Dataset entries
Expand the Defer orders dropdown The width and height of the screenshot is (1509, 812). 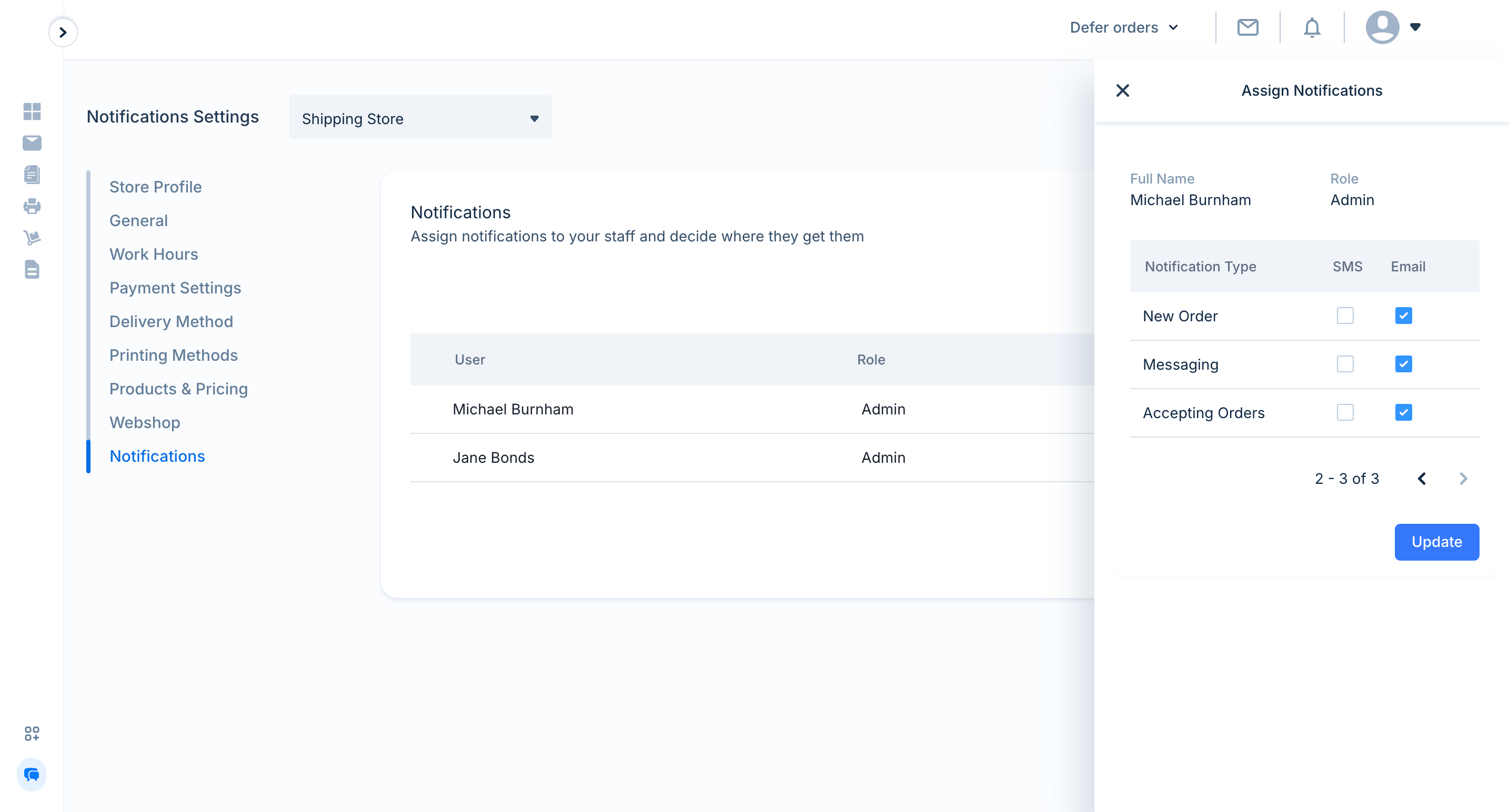tap(1123, 27)
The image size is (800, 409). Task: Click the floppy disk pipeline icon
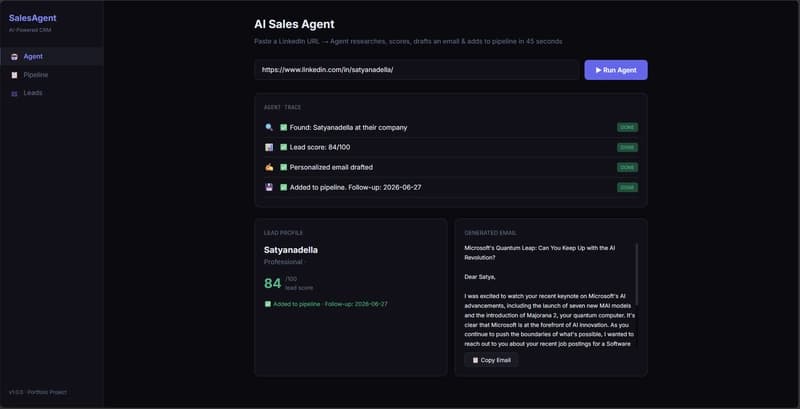(x=269, y=187)
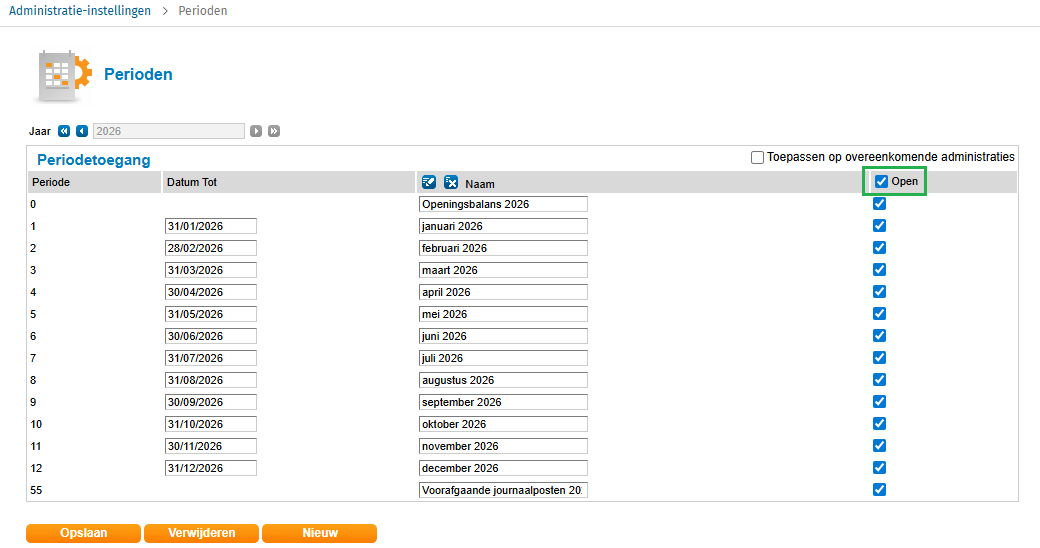Toggle the Open header checkbox for all periods
This screenshot has width=1040, height=548.
(881, 182)
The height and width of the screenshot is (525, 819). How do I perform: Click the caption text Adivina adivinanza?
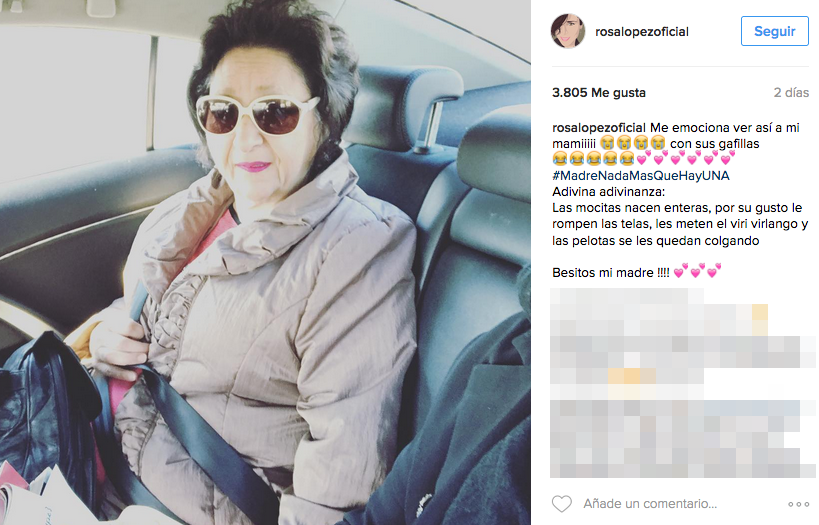pyautogui.click(x=609, y=192)

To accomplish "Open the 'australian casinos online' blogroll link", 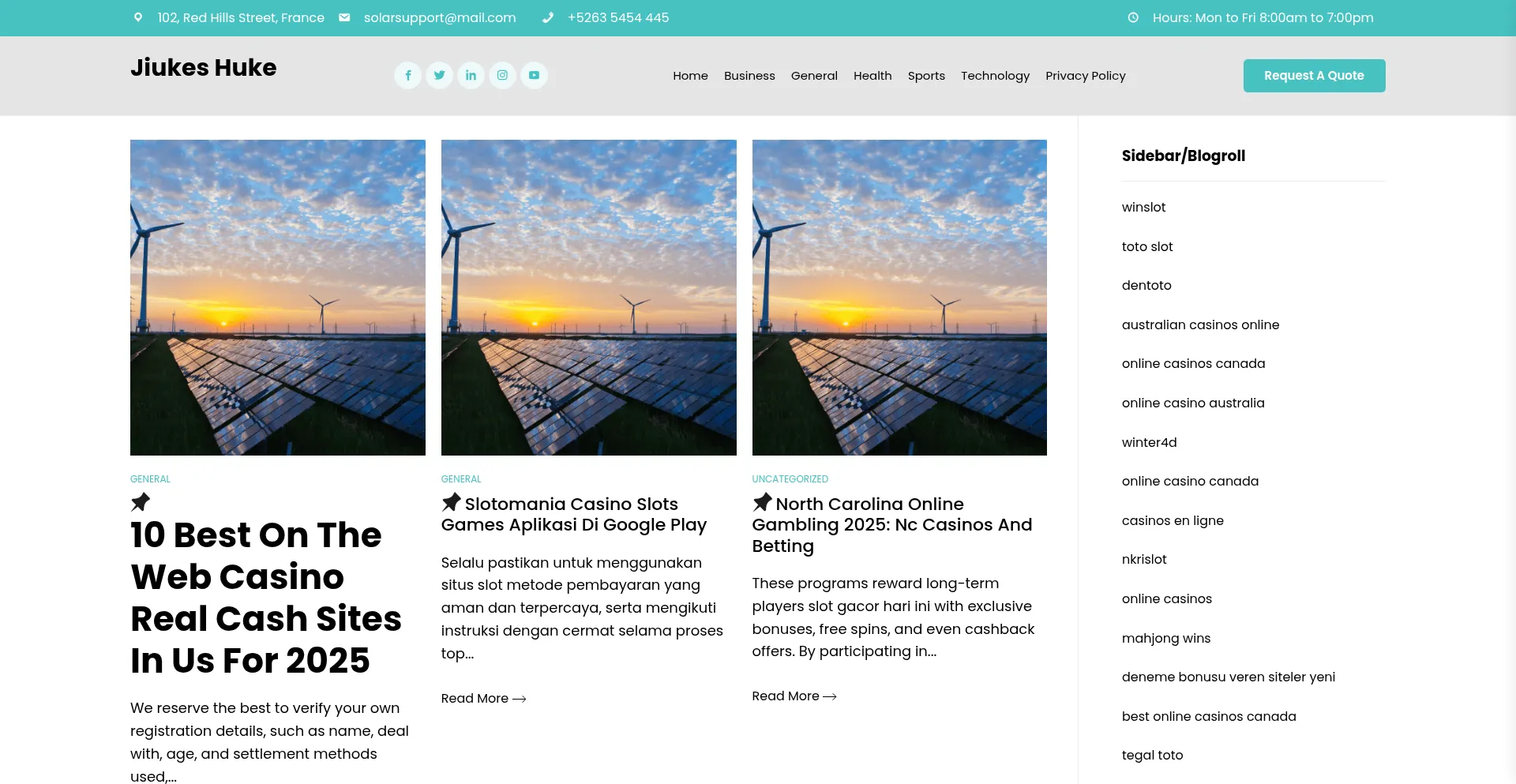I will [1199, 324].
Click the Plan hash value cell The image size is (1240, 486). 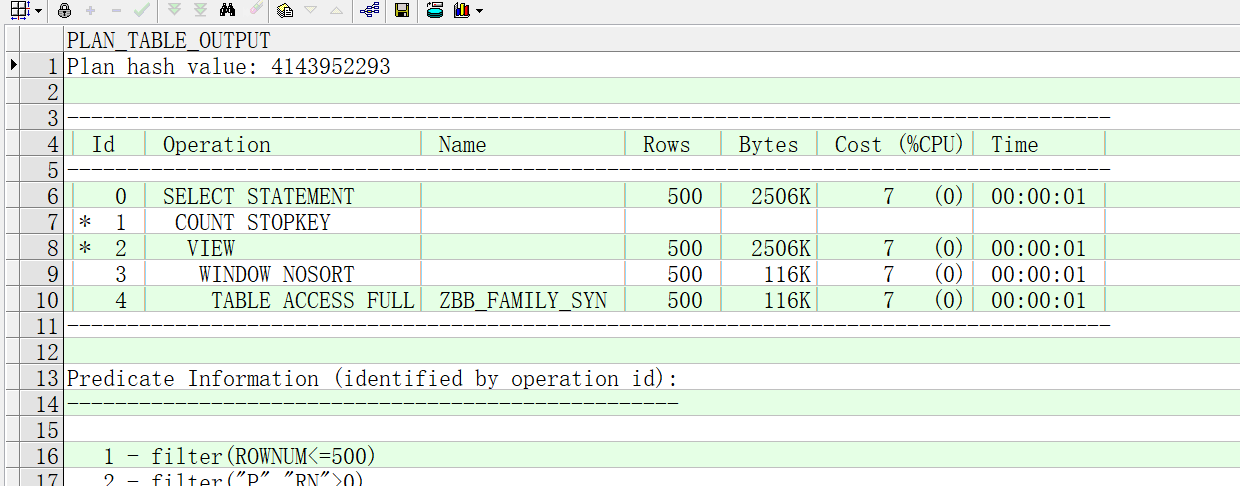pos(228,67)
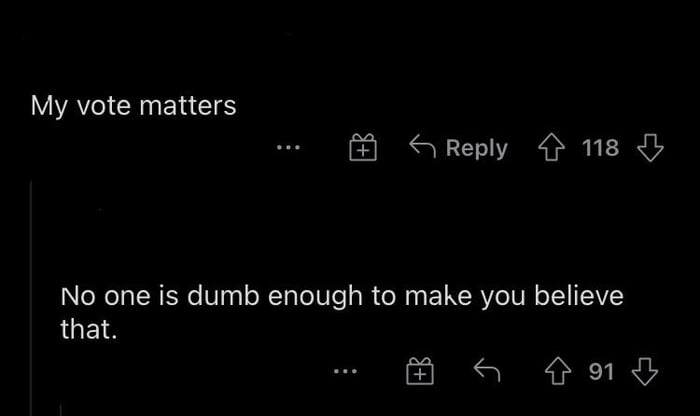Image resolution: width=700 pixels, height=416 pixels.
Task: Click the 91 vote score
Action: click(601, 373)
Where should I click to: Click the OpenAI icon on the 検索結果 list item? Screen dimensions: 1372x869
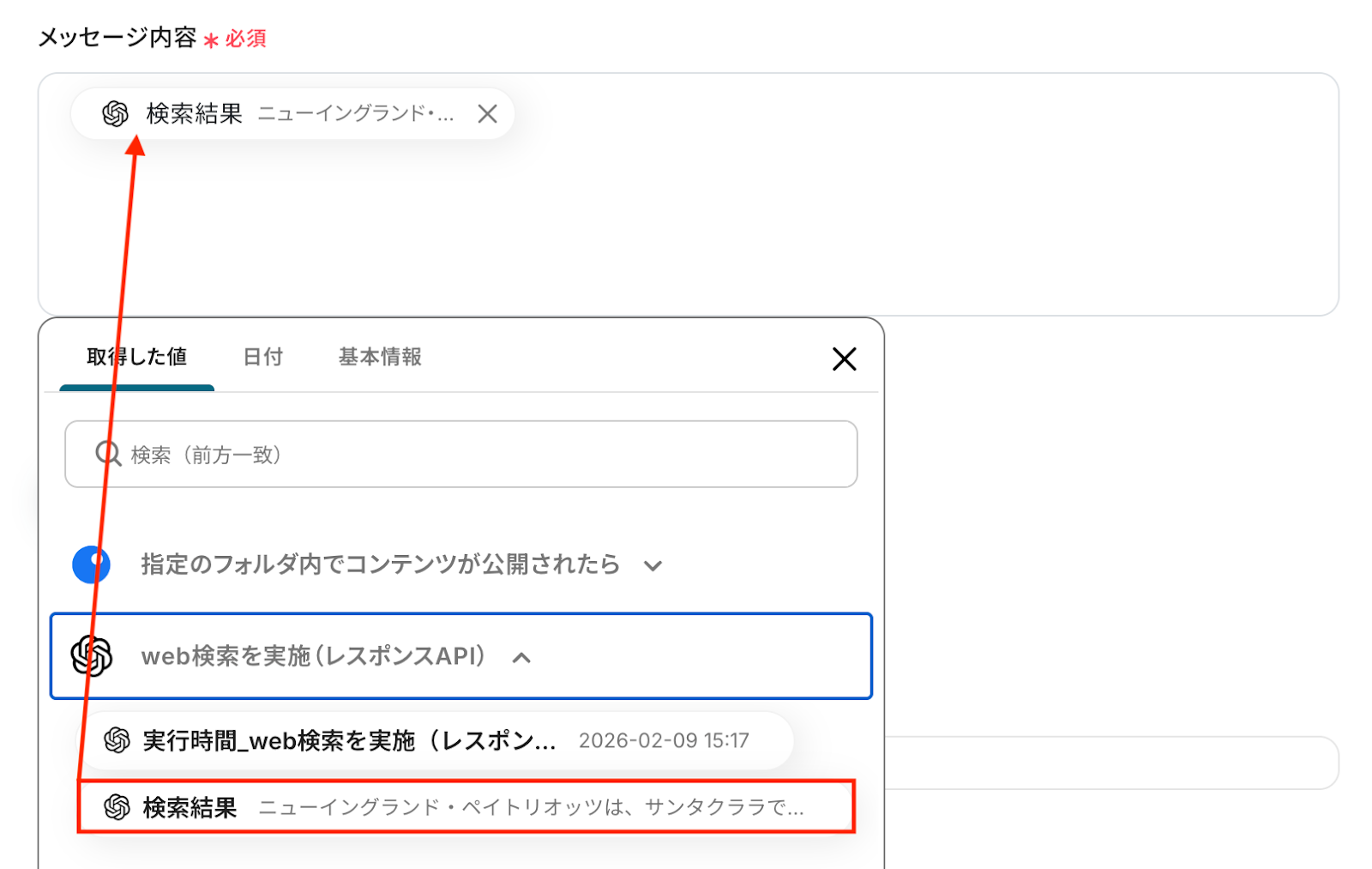tap(117, 806)
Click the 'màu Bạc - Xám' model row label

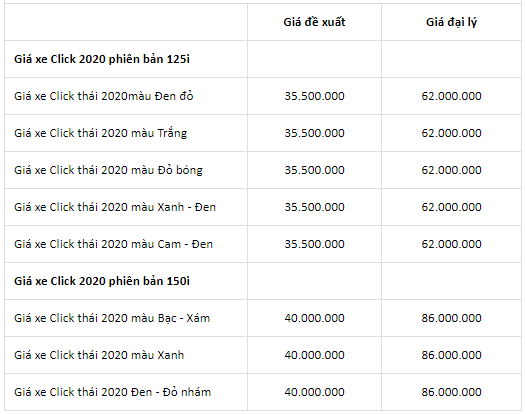tap(112, 318)
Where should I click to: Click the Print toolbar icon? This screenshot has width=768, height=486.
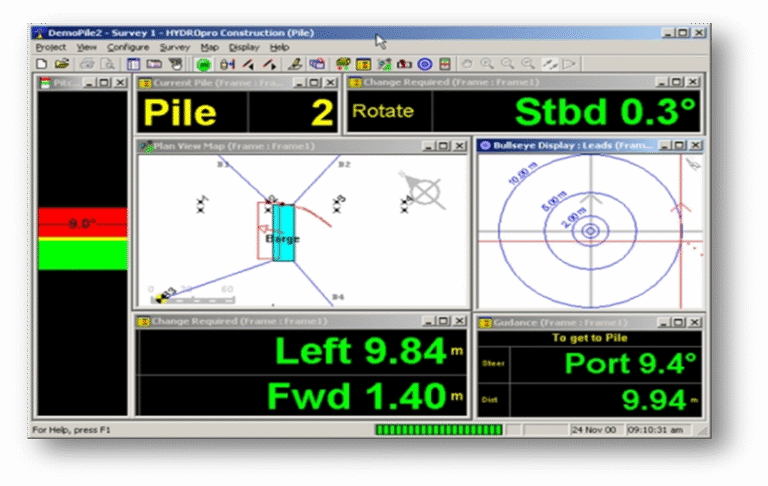[87, 64]
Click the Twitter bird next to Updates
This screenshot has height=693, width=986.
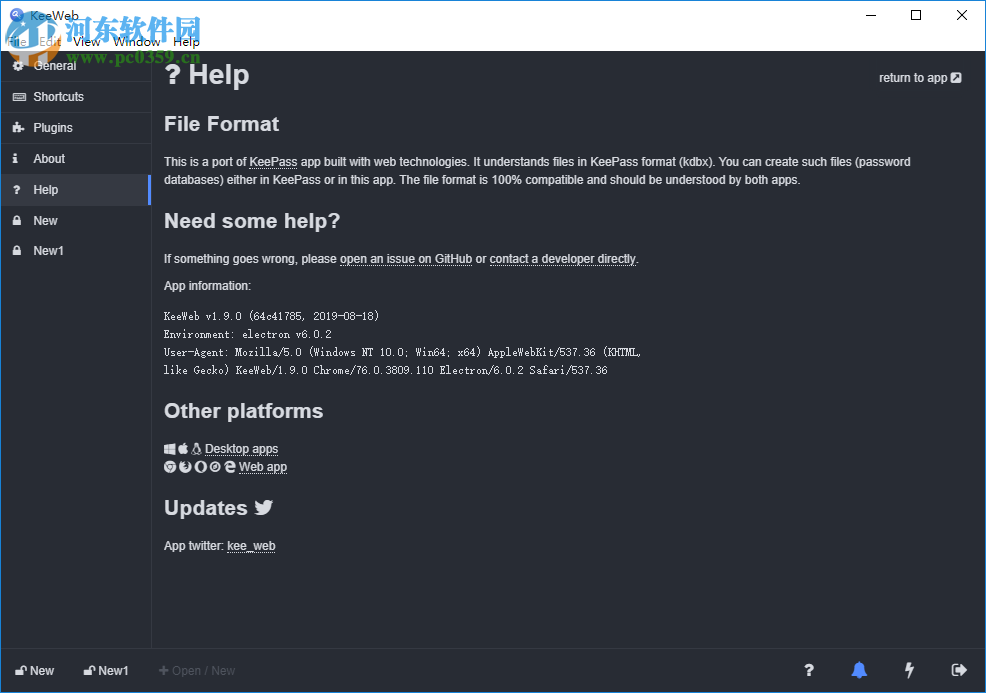263,508
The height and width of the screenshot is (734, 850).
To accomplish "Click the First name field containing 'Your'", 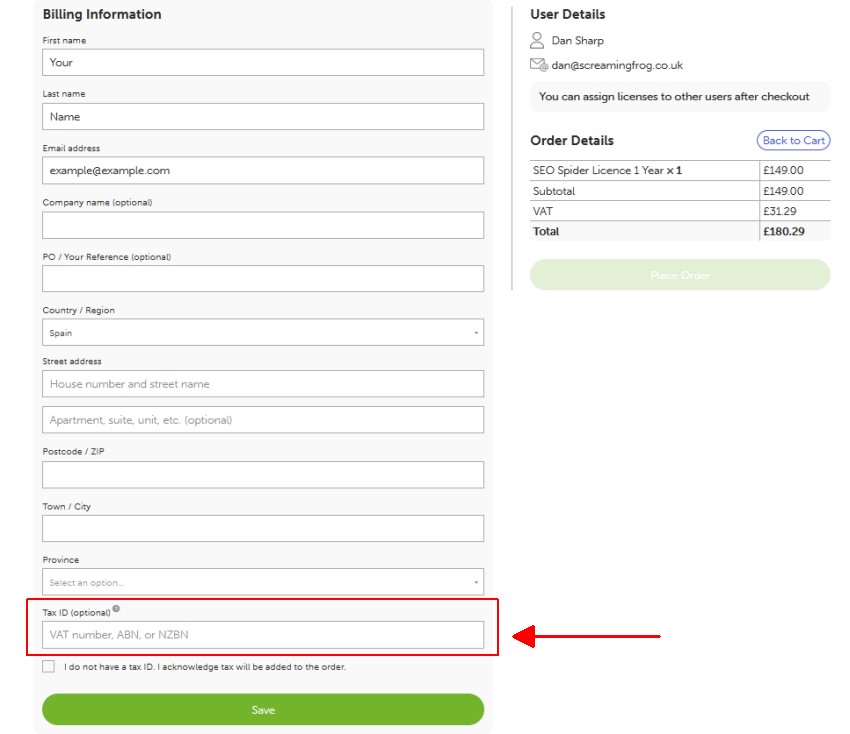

Task to complete: Copy out only the lines beginning at the line with "Click the 'màu Bạc - Xám' model row label" and ending at the last line of the entries. Keep them exact; drop pictures.

Response area:
Click the 'màu Bạc - Xám' model row label

tap(112, 318)
Where should I click to: Click the Print toolbar icon? This screenshot has width=768, height=486.
[87, 64]
Click the Twitter bird next to Updates
This screenshot has height=693, width=986.
263,508
The height and width of the screenshot is (734, 850).
To accomplish "Click the First name field containing 'Your'", 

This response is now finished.